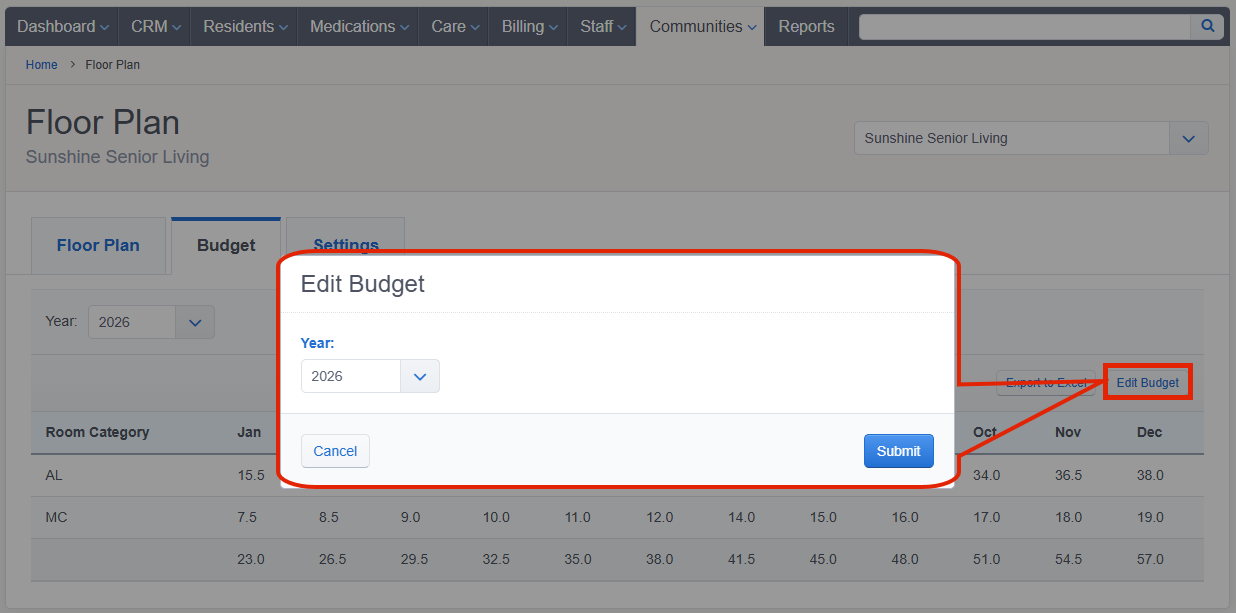Submit the Edit Budget dialog
The image size is (1236, 613).
click(x=899, y=451)
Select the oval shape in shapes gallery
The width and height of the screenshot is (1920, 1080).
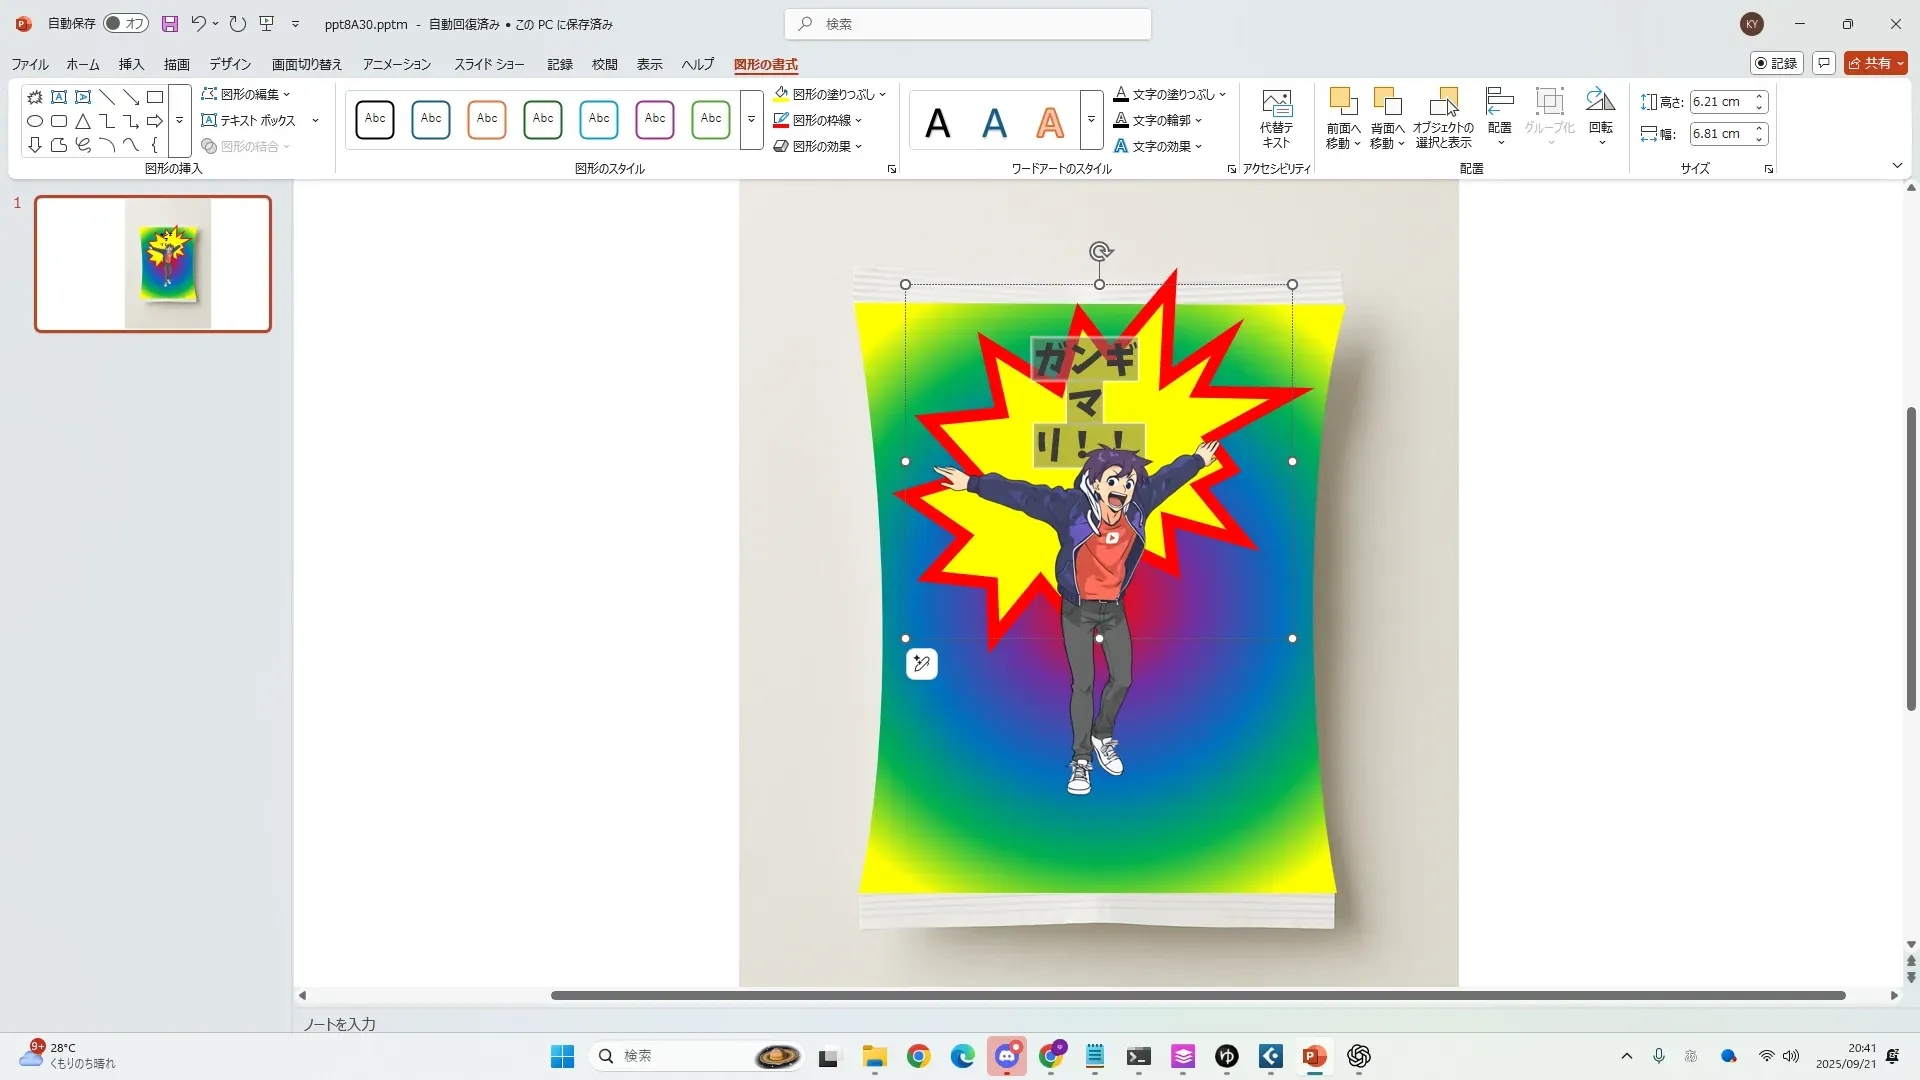point(35,121)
* * *
Revise the rows above by substituting "triangle" for "oval" and keeping everything else the same. Omit the pictures from your version.

## Task response
Submit the Edit Budget dialog
The image size is (1236, 613).
click(x=899, y=451)
Select the triangle shape in shapes gallery
The width and height of the screenshot is (1920, 1080).
point(35,121)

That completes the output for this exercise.